The Gardens on Havana
- Location: Aurora, Colorado, U.S.
- Address: 10551 East Garden Drive
- Opening date: 1971
- Previous names: Buckingham Square
- Developer: Sherman Dreiseszun
- Management: AmCap Incorporated
- Stores and services: 100+ (Buckingham Square)
- Anchor tenants: 4 (Buckingham Square) 9 (Gardens on Havana)
- Floor area: 828,346 square feet (76,955.9 m^{2}) (Buckingham Square) 496,647 square feet (46,140.0 m^{2}) (Gardens on Havana)
- Floors: 1

= The Gardens on Havana =

The Gardens on Havana is a shopping mall in Aurora, Colorado, United States. Built in 1971 as Buckingham Square, the mall underwent a decline in tenancy throughout the 1990s which resulted in the closure of most stores. Demolished between 2007 and 2008, it was redeveloped and reopened in 2009 as a lifestyle center. Major tenants include Target, Dick's Sporting Goods, and Kohl's.

==History==
Buckingham Square Mall was built by Sherman Dreiseszun and opened for business on August 5, 1971.

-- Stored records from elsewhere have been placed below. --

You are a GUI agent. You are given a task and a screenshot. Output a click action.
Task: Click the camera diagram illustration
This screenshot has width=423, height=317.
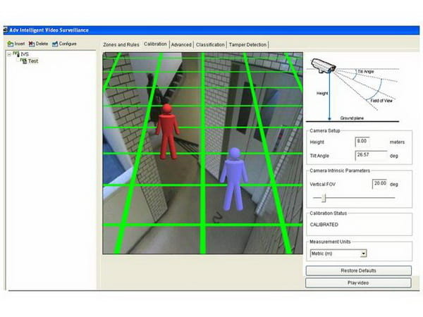click(360, 88)
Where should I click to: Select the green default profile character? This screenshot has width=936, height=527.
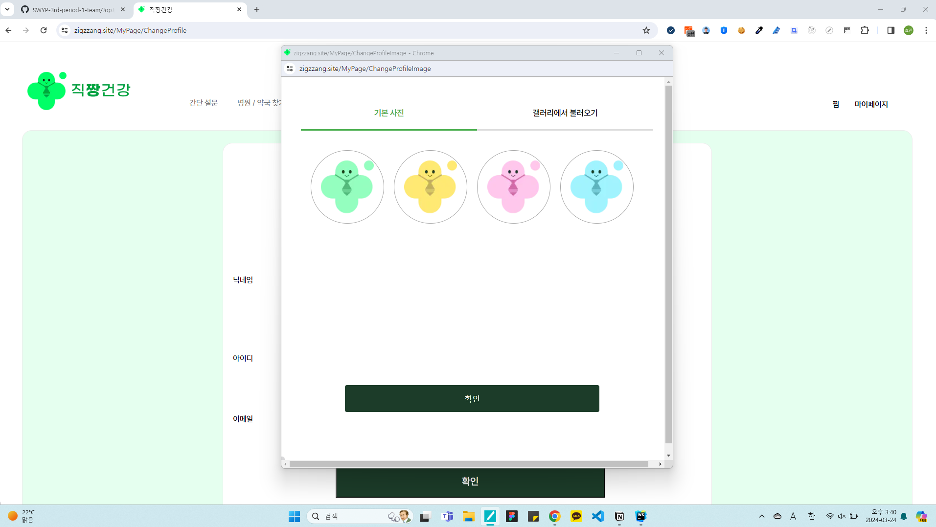pos(347,187)
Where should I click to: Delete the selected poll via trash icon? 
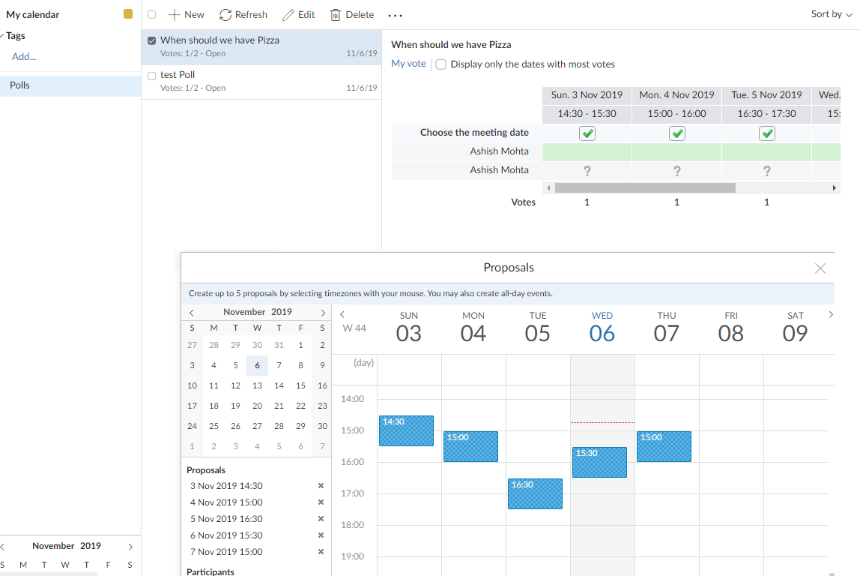tap(335, 15)
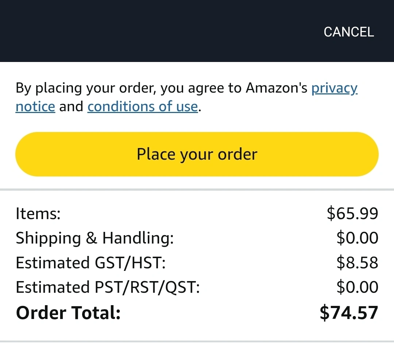This screenshot has width=394, height=350.
Task: Click the $65.99 items amount
Action: tap(352, 213)
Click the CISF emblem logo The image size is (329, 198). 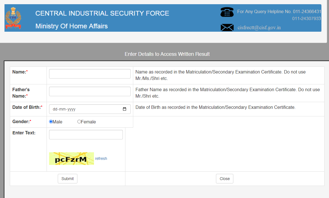point(13,18)
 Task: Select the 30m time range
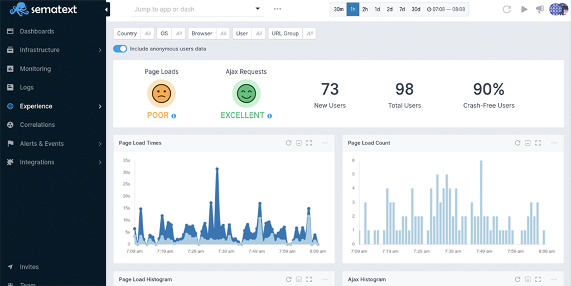coord(338,9)
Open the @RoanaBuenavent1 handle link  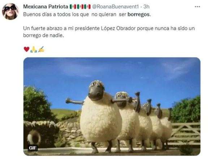[115, 6]
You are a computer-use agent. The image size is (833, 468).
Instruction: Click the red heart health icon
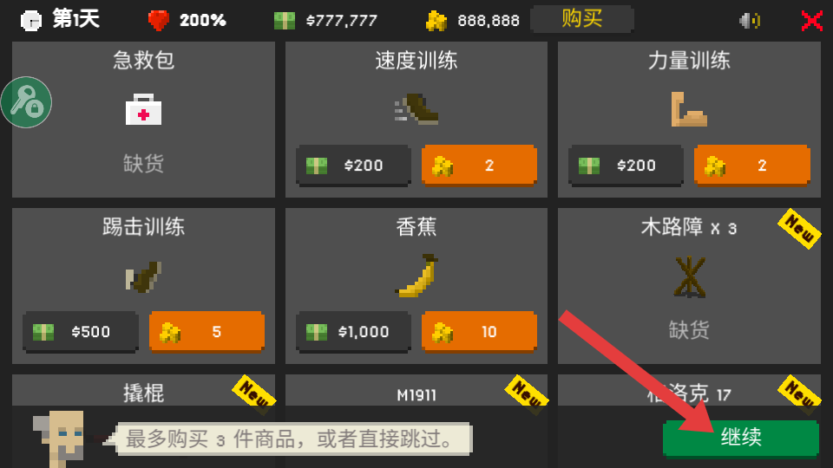point(158,20)
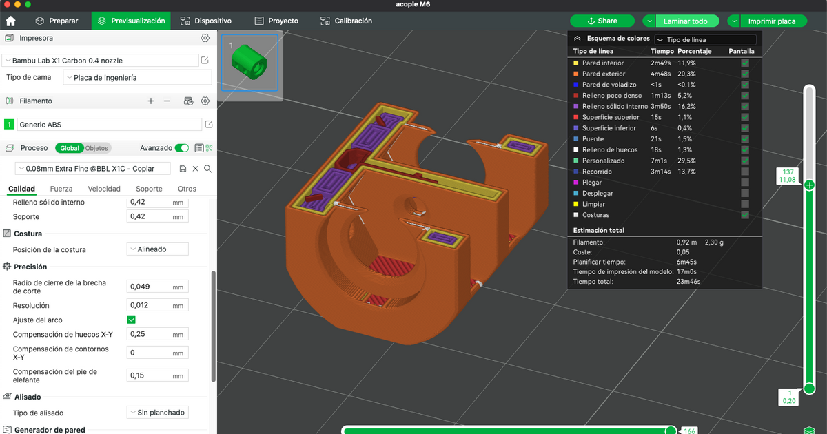This screenshot has width=827, height=434.
Task: Save the process preset with disk icon
Action: (x=183, y=169)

Among the major tenants of the mall were Joslins and Montgomery Ward department stores, along with a Safeway supermarket, a Woolworth dime store, and two local chains: Fashion Bar department store and Dave Cook Sporting Goods. At its peak, the mall consisted of over 828346 sqft of retail space with over 110 stores. Despite its size, the mall suffered decreases in tenancy throughout the 1980s and into the 1990s as Safeway, Woolworth, Fashion Bar, and Dave Cook Sporting Goods all closed, followed by Montgomery Ward. Also, the Joslins chain was sold to Dillard's in 1998, and a Mervyns was added.

In 2004, Miller Weingarten Realty LLC bought the mall. One year later, the company announced plans to redevelop the mall into a lifestyle center, a type of outdoor mall featuring streetscapes and a mix of non-retail uses.

At the time of purchase, the Montgomery Ward store had been demolished for a Target store. Also, both Dillard's and Mervyns closed in 2006.

Demolition began on January 8, 2008, with a targeted opening date of 2009. The existing Target store was retained, while the rest of the property consisted entirely of new structures. Official reopening occurred in 2009. Major tenants of the mall include Kohl's, Dick's Sporting Goods, Petco, Ross, Sprouts Farmer's Market, Target, and Office Depot. Overall, The Gardens on Havana consists of over 496647 sqft of retail space, and is owned by AmCap Incorporated.